>>>>
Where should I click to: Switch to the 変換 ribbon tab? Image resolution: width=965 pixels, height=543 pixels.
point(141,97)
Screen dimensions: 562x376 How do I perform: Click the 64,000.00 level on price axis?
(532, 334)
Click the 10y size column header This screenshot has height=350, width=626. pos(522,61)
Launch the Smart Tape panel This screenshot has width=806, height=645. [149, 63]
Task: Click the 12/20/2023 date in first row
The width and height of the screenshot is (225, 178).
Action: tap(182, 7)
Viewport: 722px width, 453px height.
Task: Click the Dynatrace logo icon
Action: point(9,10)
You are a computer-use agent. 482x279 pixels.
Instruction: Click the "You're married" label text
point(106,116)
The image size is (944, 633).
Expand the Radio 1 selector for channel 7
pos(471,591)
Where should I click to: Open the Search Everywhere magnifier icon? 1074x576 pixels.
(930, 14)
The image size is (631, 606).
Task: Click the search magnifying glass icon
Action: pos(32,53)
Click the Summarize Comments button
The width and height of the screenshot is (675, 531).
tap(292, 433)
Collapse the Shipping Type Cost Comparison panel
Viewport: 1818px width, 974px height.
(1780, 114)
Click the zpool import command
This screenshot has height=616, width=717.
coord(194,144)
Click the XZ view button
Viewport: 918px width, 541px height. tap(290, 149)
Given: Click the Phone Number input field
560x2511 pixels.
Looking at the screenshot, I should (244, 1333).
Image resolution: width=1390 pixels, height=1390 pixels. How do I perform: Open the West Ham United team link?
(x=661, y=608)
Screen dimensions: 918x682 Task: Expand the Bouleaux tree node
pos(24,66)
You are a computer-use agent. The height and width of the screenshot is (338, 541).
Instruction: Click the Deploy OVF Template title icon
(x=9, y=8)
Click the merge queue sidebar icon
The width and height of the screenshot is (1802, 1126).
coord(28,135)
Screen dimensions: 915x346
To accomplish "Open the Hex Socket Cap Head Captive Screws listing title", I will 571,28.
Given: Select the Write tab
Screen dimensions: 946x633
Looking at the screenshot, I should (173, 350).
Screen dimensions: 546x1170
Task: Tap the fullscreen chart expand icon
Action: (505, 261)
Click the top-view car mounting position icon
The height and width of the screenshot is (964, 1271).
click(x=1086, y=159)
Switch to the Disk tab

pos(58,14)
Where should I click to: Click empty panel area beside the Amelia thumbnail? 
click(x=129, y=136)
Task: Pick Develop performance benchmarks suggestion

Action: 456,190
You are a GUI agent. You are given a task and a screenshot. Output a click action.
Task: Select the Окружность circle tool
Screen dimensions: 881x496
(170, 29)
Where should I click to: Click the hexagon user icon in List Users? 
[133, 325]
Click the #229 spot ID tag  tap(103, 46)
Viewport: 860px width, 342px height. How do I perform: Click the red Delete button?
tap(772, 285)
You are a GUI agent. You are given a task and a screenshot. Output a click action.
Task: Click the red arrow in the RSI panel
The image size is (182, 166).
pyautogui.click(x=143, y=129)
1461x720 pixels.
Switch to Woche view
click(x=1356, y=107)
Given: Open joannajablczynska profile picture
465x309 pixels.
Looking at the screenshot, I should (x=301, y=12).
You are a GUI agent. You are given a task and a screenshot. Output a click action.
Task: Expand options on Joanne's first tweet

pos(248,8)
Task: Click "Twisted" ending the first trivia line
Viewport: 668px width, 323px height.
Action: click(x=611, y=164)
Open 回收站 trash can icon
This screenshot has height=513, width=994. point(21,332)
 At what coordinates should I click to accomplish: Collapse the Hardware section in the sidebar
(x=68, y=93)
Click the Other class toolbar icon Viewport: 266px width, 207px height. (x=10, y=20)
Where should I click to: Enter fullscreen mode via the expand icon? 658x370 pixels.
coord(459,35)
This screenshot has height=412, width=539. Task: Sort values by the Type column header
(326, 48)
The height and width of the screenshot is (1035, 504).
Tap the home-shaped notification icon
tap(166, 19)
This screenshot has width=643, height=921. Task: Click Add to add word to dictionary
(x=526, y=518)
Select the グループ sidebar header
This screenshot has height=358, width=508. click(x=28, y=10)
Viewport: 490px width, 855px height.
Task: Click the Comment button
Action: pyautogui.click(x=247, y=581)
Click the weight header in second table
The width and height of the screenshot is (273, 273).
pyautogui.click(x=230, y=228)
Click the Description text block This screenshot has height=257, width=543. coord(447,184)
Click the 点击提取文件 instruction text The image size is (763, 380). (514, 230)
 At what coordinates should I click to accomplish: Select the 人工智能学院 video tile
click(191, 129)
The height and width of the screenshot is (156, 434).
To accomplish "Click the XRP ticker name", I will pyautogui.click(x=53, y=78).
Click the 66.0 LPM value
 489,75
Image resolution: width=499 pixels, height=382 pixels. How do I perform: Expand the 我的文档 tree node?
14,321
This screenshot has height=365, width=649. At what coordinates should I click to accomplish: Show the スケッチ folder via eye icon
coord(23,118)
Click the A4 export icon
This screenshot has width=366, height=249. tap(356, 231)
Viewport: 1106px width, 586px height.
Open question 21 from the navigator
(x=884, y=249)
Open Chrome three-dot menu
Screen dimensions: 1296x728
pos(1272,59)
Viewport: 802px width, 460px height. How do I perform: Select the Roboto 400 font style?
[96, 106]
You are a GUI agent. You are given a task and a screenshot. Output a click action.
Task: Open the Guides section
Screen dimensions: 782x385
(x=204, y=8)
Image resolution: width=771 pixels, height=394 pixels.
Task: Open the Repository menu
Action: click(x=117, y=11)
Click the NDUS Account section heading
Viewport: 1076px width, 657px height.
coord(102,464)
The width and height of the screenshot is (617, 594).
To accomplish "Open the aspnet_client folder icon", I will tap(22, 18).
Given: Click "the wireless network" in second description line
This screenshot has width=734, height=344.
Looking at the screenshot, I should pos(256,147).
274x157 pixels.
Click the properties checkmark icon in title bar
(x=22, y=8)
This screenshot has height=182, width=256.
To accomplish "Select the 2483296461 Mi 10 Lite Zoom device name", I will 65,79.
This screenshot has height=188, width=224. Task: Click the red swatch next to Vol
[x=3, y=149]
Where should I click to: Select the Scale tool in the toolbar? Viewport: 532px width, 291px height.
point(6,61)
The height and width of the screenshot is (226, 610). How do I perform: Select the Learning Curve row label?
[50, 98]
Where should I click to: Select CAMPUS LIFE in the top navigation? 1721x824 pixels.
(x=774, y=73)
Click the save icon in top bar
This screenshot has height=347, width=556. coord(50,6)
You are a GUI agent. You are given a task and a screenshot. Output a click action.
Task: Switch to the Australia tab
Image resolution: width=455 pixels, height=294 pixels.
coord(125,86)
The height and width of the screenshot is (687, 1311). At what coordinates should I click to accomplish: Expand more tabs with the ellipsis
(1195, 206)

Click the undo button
<<<<
DIRECTIONS FOR THIS TASK - Echo the listing above line for line, without changing anything.

RESULT OF THE TASK -
Where should I click to: Switch to the 変換 ribbon tab? Image resolution: width=965 pixels, height=543 pixels.
point(141,97)
Screen dimensions: 562x376 How do I perform: Click the 64,000.00 level on price axis?
(532, 334)
Click the 10y size column header This screenshot has height=350, width=626. pos(522,61)
Launch the Smart Tape panel This screenshot has width=806, height=645. [149, 63]
Task: Click the 12/20/2023 date in first row
The width and height of the screenshot is (225, 178).
Action: tap(182, 7)
Viewport: 722px width, 453px height.
Task: Click the Dynatrace logo icon
Action: point(9,10)
You are a computer-use agent. 482x279 pixels.
Instruction: Click the "You're married" label text
point(106,116)
The image size is (944, 633).
Expand the Radio 1 selector for channel 7
pos(471,591)
Where should I click to: Open the Search Everywhere magnifier icon? 1074x576 pixels.
(930, 14)
The image size is (631, 606).
Task: Click the search magnifying glass icon
Action: pos(32,53)
Click the Summarize Comments button
The width and height of the screenshot is (675, 531).
tap(292, 433)
Collapse the Shipping Type Cost Comparison panel
Viewport: 1818px width, 974px height.
(1780, 114)
Click the zpool import command
This screenshot has height=616, width=717.
coord(194,144)
Click the XZ view button
Viewport: 918px width, 541px height. tap(290, 149)
Given: Click the Phone Number input field
560x2511 pixels.
Looking at the screenshot, I should (244, 1333).
Image resolution: width=1390 pixels, height=1390 pixels. How do I perform: Open the West Ham United team link?
(x=661, y=608)
Screen dimensions: 918x682 Task: Expand the Bouleaux tree node
pos(24,66)
You are a computer-use agent. The height and width of the screenshot is (338, 541).
Instruction: Click the Deploy OVF Template title icon
(x=9, y=8)
Click the merge queue sidebar icon
The width and height of the screenshot is (1802, 1126).
coord(28,135)
Screen dimensions: 915x346
To accomplish "Open the Hex Socket Cap Head Captive Screws listing title", I will 571,28.
Given: Select the Write tab
Screen dimensions: 946x633
Looking at the screenshot, I should (173, 350).
Screen dimensions: 546x1170
Task: Tap the fullscreen chart expand icon
Action: (505, 261)
Click the top-view car mounting position icon
The height and width of the screenshot is (964, 1271).
click(x=1086, y=159)
Switch to the Disk tab

pos(58,14)
Where should I click to: Click empty panel area beside the Amelia thumbnail? 
click(x=129, y=136)
Task: Pick Develop performance benchmarks suggestion

Action: 456,190
You are a GUI agent. You are given a task and a screenshot. Output a click action.
Task: Select the Окружность circle tool
Screen dimensions: 881x496
(170, 29)
Where should I click to: Click the hexagon user icon in List Users? 
[133, 325]
Click the #229 spot ID tag  tap(103, 46)
Viewport: 860px width, 342px height. How do I perform: Click the red Delete button?
tap(772, 285)
You are a GUI agent. You are given a task and a screenshot. Output a click action.
Task: Click the red arrow in the RSI panel
The image size is (182, 166).
pyautogui.click(x=143, y=129)
1461x720 pixels.
Switch to Woche view
click(x=1356, y=107)
Given: Open joannajablczynska profile picture
465x309 pixels.
Looking at the screenshot, I should (x=301, y=12).
You are a GUI agent. You are given a task and a screenshot. Output a click action.
Task: Expand options on Joanne's first tweet

pos(248,8)
Task: Click "Twisted" ending the first trivia line
Viewport: 668px width, 323px height.
Action: click(x=611, y=164)
Open 回收站 trash can icon
This screenshot has height=513, width=994. point(21,332)
 At what coordinates should I click to accomplish: Collapse the Hardware section in the sidebar
(x=68, y=93)
Click the Other class toolbar icon Viewport: 266px width, 207px height. (x=10, y=20)
Where should I click to: Enter fullscreen mode via the expand icon? 658x370 pixels.
coord(459,35)
This screenshot has height=412, width=539. Task: Sort values by the Type column header
(326, 48)
The height and width of the screenshot is (1035, 504).
Tap the home-shaped notification icon
tap(166, 19)
This screenshot has width=643, height=921. Task: Click Add to add word to dictionary
(x=526, y=518)
Select the グループ sidebar header
This screenshot has height=358, width=508. click(x=28, y=10)
Viewport: 490px width, 855px height.
Task: Click the Comment button
Action: pyautogui.click(x=247, y=581)
Click the weight header in second table
The width and height of the screenshot is (273, 273).
pyautogui.click(x=230, y=228)
Click the Description text block This screenshot has height=257, width=543. coord(447,184)
Click the 点击提取文件 instruction text The image size is (763, 380). (514, 230)
 At what coordinates should I click to accomplish: Select the 人工智能学院 video tile
click(191, 129)
The height and width of the screenshot is (156, 434).
To accomplish "Click the XRP ticker name", I will pyautogui.click(x=53, y=78).
Click the 66.0 LPM value
 489,75
Image resolution: width=499 pixels, height=382 pixels. How do I perform: Expand the 我的文档 tree node?
14,321
This screenshot has height=365, width=649. At what coordinates should I click to accomplish: Show the スケッチ folder via eye icon
coord(23,118)
Click the A4 export icon
This screenshot has width=366, height=249. tap(356, 231)
Viewport: 1106px width, 586px height.
Open question 21 from the navigator
(x=884, y=249)
Open Chrome three-dot menu
Screen dimensions: 1296x728
pos(1272,59)
Viewport: 802px width, 460px height. How do I perform: Select the Roboto 400 font style?
[96, 106]
You are a GUI agent. You are given a task and a screenshot. Output a click action.
Task: Open the Guides section
Screen dimensions: 782x385
(x=204, y=8)
Image resolution: width=771 pixels, height=394 pixels.
Task: Open the Repository menu
Action: click(x=117, y=11)
Click the NDUS Account section heading
Viewport: 1076px width, 657px height.
coord(102,464)
The width and height of the screenshot is (617, 594).
To accomplish "Open the aspnet_client folder icon", I will tap(22, 18).
Given: Click "the wireless network" in second description line
This screenshot has width=734, height=344.
Looking at the screenshot, I should pos(256,147).
274x157 pixels.
Click the properties checkmark icon in title bar
(x=22, y=8)
This screenshot has height=182, width=256.
To accomplish "Select the 2483296461 Mi 10 Lite Zoom device name", I will 65,79.
This screenshot has height=188, width=224. Task: Click the red swatch next to Vol
[x=3, y=149]
Where should I click to: Select the Scale tool in the toolbar? Viewport: 532px width, 291px height.
point(6,61)
The height and width of the screenshot is (226, 610). How do I perform: Select the Learning Curve row label?
[50, 98]
Where should I click to: Select CAMPUS LIFE in the top navigation? 1721x824 pixels.
(x=774, y=73)
Click the save icon in top bar
This screenshot has height=347, width=556. coord(50,6)
You are a GUI agent. You are given a task and a screenshot. Output a click action.
Task: Switch to the Australia tab
Image resolution: width=455 pixels, height=294 pixels.
coord(125,86)
The height and width of the screenshot is (687, 1311). At what coordinates should I click to accomplish: Expand more tabs with the ellipsis
(1195, 206)

Click the undo button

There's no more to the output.